*TASK DIRECTIONS*: Reproduce every one of the following rows verbatim, preserving their order.

*Word and element location data*:
----

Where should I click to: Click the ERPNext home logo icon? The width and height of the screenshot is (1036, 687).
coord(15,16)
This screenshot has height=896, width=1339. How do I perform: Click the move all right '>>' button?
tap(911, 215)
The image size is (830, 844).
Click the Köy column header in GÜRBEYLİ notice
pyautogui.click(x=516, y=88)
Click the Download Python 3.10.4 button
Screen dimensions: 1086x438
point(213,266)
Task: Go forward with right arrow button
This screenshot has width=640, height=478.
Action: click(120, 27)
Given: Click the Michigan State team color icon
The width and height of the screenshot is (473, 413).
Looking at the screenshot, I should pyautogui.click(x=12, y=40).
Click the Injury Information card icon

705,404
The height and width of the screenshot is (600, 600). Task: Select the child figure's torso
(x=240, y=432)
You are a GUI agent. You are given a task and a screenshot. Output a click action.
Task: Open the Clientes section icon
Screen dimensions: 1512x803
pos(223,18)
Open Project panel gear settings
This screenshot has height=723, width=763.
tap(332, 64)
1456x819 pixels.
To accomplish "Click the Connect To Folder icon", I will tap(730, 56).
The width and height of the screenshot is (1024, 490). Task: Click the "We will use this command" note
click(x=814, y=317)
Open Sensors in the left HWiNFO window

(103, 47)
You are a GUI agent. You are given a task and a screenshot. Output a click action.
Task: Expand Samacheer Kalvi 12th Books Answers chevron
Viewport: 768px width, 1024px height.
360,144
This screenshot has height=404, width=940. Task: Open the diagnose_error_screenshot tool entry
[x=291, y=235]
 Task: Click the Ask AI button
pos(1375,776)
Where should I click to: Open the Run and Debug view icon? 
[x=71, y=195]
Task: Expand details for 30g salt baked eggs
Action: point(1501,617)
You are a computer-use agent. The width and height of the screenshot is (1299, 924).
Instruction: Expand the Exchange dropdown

----

*REPLY TO THE EXERCISE*:
Where should I click to: Click the ERPNext home logo icon? The width and height of the screenshot is (1036, 687).
coord(15,16)
This screenshot has height=896, width=1339. How do I perform: Click the move all right '>>' button?
tap(911, 215)
The image size is (830, 844).
Click the Köy column header in GÜRBEYLİ notice
pyautogui.click(x=516, y=88)
Click the Download Python 3.10.4 button
Screen dimensions: 1086x438
point(213,266)
Task: Go forward with right arrow button
This screenshot has width=640, height=478.
Action: click(120, 27)
Given: Click the Michigan State team color icon
The width and height of the screenshot is (473, 413).
Looking at the screenshot, I should pyautogui.click(x=12, y=40).
Click the Injury Information card icon

705,404
The height and width of the screenshot is (600, 600). Task: Select the child figure's torso
(x=240, y=432)
You are a GUI agent. You are given a task and a screenshot. Output a click action.
Task: Open the Clientes section icon
Screen dimensions: 1512x803
pos(223,18)
Open Project panel gear settings
This screenshot has height=723, width=763.
tap(332, 64)
1456x819 pixels.
To accomplish "Click the Connect To Folder icon", I will tap(730, 56).
The width and height of the screenshot is (1024, 490). Task: Click the "We will use this command" note
click(x=814, y=317)
Open Sensors in the left HWiNFO window

(103, 47)
You are a GUI agent. You are given a task and a screenshot. Output a click action.
Task: Expand Samacheer Kalvi 12th Books Answers chevron
Viewport: 768px width, 1024px height.
360,144
This screenshot has height=404, width=940. Task: Open the diagnose_error_screenshot tool entry
[x=291, y=235]
 Task: Click the Ask AI button
pos(1375,776)
Where should I click to: Open the Run and Debug view icon? 
[x=71, y=195]
Task: Expand details for 30g salt baked eggs
Action: point(1501,617)
You are a computer-use agent. The width and height of the screenshot is (1299, 924).
Instruction: Expand the Exchange dropdown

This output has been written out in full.